Last week friend Toni and hiked the Rail Trail at Ankeny National Wildlife Refuge, which is even closer to her Albany home than Finley NWR, where we usually hike. The Rail Trail is not on an abandoned railroad line. It was named because it's a good place to see rails, Sora and Virginia, in the marshy areas.

But we didn't. We did, however, see grebes, herons, frogs and strange, oblong, floating objects that we don't know what are. Friend Hazel, however, sent this website that makes my nutria scat guess look correct. Ugh. http://skagitnutria.howitworks.com/what-is-nutria.cfm


One of the grebes was close to our boardwalk, but in an odd plumage I didn't recognize. After searching the books and web, I decided it must be a juvenile plumaged Pied-billed Grebe.




We saw other odd creatures. Toni identified this miniature green hippo and a crocodile coming up from under a log.





The crocodile doesn't look quite so crocodilian from a distance. Other areas of the boardwalk are not so close to water in this dry season, but lovely nonetheless and full of woodland birds. Here's Toni on the boardwalk.













The boardwalk eventually ends but the trail proceeds around fields and alongside a hedgerow by the road, returning to its beginning. That hedgerow was full of bushtits, chickadees, flycatchers, cedar waxwings, towhees, and other passerines. Although this Western Wood Pewee was very cooperative about landing in view, the lighting was not so good on this warm afternoon and neither are my photos.

After leaving the Rail Trail, we drove to the kiosk at what I believe is called Eagle Marsh.
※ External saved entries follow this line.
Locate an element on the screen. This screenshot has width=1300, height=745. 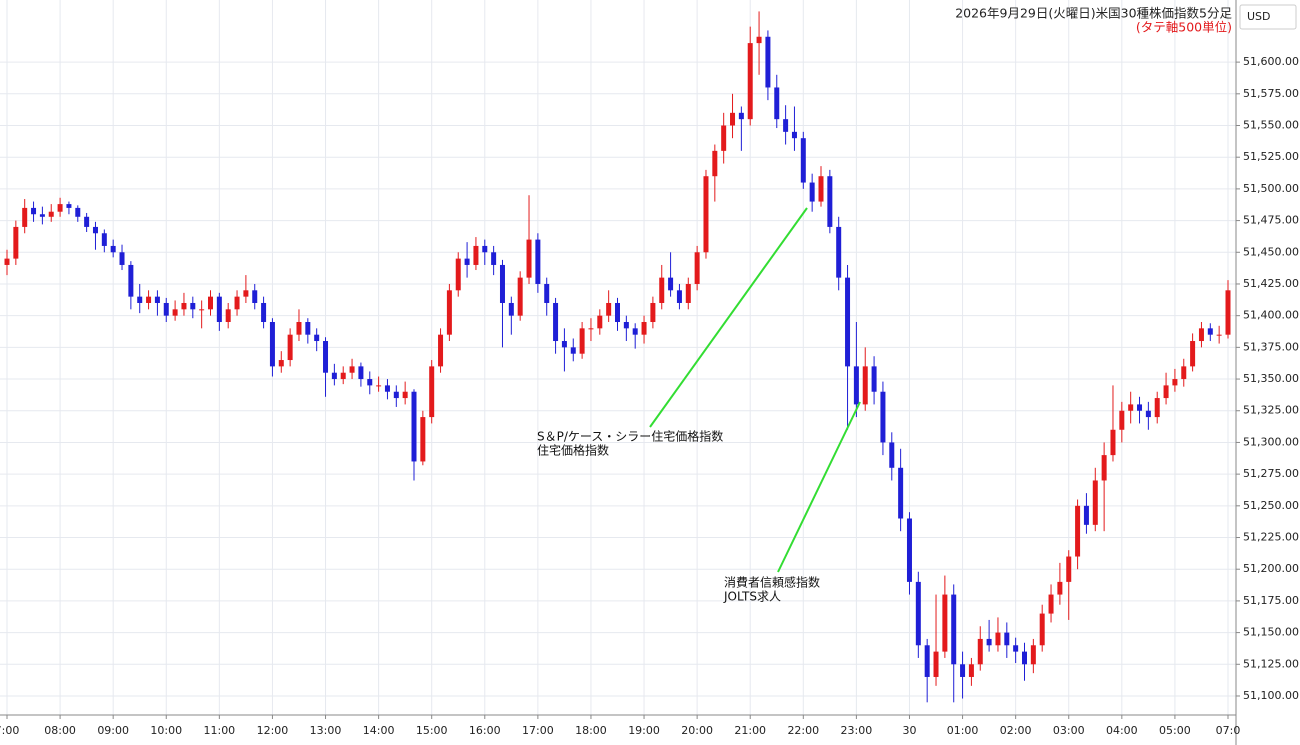
x-tick-label: 19:00 is located at coordinates (644, 730).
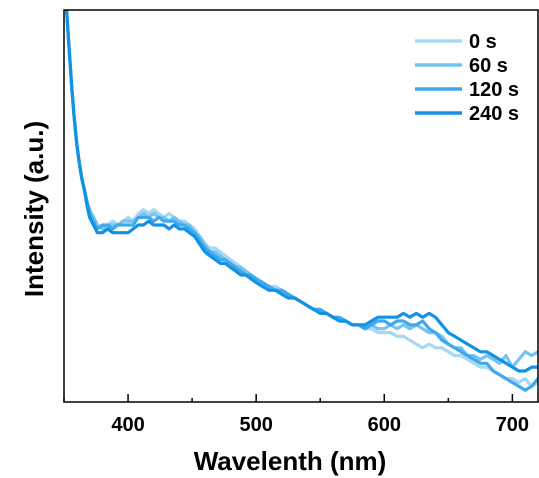  Describe the element at coordinates (290, 461) in the screenshot. I see `x-axis-title: Wavelenth (nm)` at that location.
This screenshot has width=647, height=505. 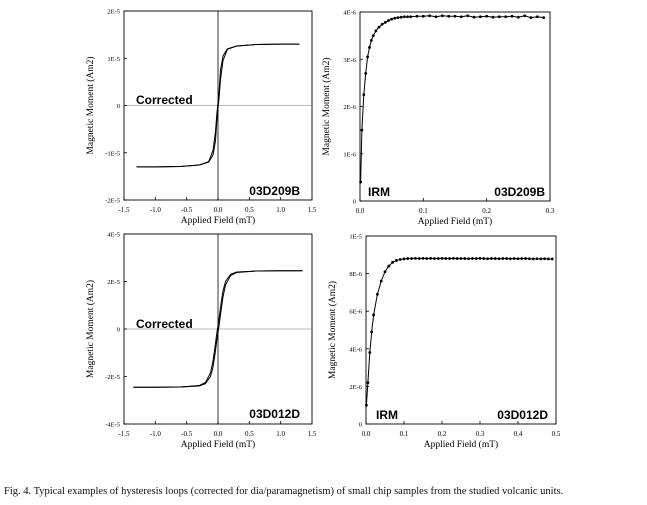 What do you see at coordinates (124, 210) in the screenshot?
I see `x-tick-label: -1.5` at bounding box center [124, 210].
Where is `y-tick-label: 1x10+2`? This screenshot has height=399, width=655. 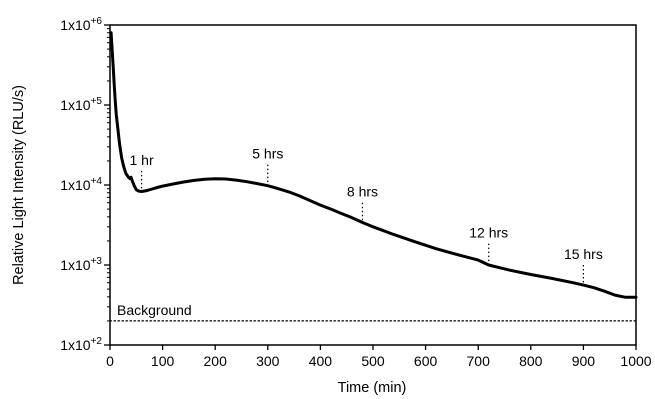 y-tick-label: 1x10+2 is located at coordinates (81, 344).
As always, there were plenty of waterfowl here, including one White Pelican demonstrating why Ogden Nash thought a pelican's bill can hold more than it's belly can.


The shorebirds were pretty distant, but by calls we were able to figure out that we were seeing both Greater and Lesser Yellowlegs. A Red-winged Blackbird flew in and landed near a resting Yellowlegs, so I think that one is a Greater, since it is so very much bigger than the blackbird.


In order to make the habitat less attractive to the invasive nutria (which we also saw), some of the water areas at Ankeny have been drained and the weeds are being removed. Nevertheless, there were plenty of birds around on that warm August afternoon... along with those rarer creatures: hippos and crocodiles.